O-0004 Updated Analysis of Phase II Study of the Anti-IGF-1R Antibody MK-0646 with Gemcitabine +/- Erlotinib for Advanced Pancreatic Cancer (APC)

Abstract

ABSTRACT Introduction IGF-1R activation results in the phosphorylation of IRS-1 and downstream effector proteins of the PI3-Kinase/ Akt, mTOR and S6 kinase pathways that are important in cellular proliferation, survival, and drug resistance in pancreatic cancer. The monoclonal antibody MK-0646 (dalotozumab) blocks the ligand-receptor interaction, internalizes the receptor, and causes its degradation. Receptor cross-talk between IGF-1R and EGFR and enhanced IGF-1R-induced activation of the PI3-kinase/Akt pathways mediate resistance to anti-EGFR agents. Prior phase I established the MTD of MK-0646 as 10 mg/kg with G and 5 mg/kg with G + E. Methods Patients with stage IV, previously untreated APC, ECOG performance status (PS) 0-1, adequate hematologic and organ function were enrolled. Uncontrolled hyperglycemia or cardio-respiratory conditions were exclusions. Phase II study uses adaptive randomized design with Arm A (G + MK-0646), Arm B (G + E + MK-0646) and Arm C (G + E).

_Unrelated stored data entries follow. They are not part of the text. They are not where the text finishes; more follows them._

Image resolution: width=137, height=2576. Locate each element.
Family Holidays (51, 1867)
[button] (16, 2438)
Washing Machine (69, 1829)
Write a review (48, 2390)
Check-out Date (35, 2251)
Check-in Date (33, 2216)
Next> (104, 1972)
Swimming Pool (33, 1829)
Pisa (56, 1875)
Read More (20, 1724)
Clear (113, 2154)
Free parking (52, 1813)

G was administered as 1000 mg/m2 over 100 min, weekly x 3, MK-0646 over 60 min, weekly x 4 and E 100 mg daily. Cycles repeated q 4 weeks. Study endpoints: Overall survival (OS), progression-free survival (PFS), response rate and toxicity. Results 72 pts were enrolled (68 evaluable; A = 24, B = 28, C = 16 pts). Median PFS of arms A, B and C were 5.5 months (95% CI: 3.9 – NA), 3.0 months (95% CI: 1.8 – 5.6) and 2.0 months (95% CI: 1.8 – NA), respectively (log-rank test; p-value = 0.17). Median OS of A was 11.3 months (95% CI: 8.9 – NA), B- 8.9 months (95% CI: 5.3 – NA) and C- 5.7 months (95% CI: 2.0 – NA) (log-rank test; p-value = 0.44). 35 archival core biopsies were analyzed, 21 had adequate tissue for analysis. Biomarker analysis with available blood and tissue samples is ongoing and preliminary data will be presented at ASCO 2012. Conclusion The combination of G + M may be a promising combination for APC. Biomarker analysis may help identify those patients who would benefit from anti-IGF-1R therapy.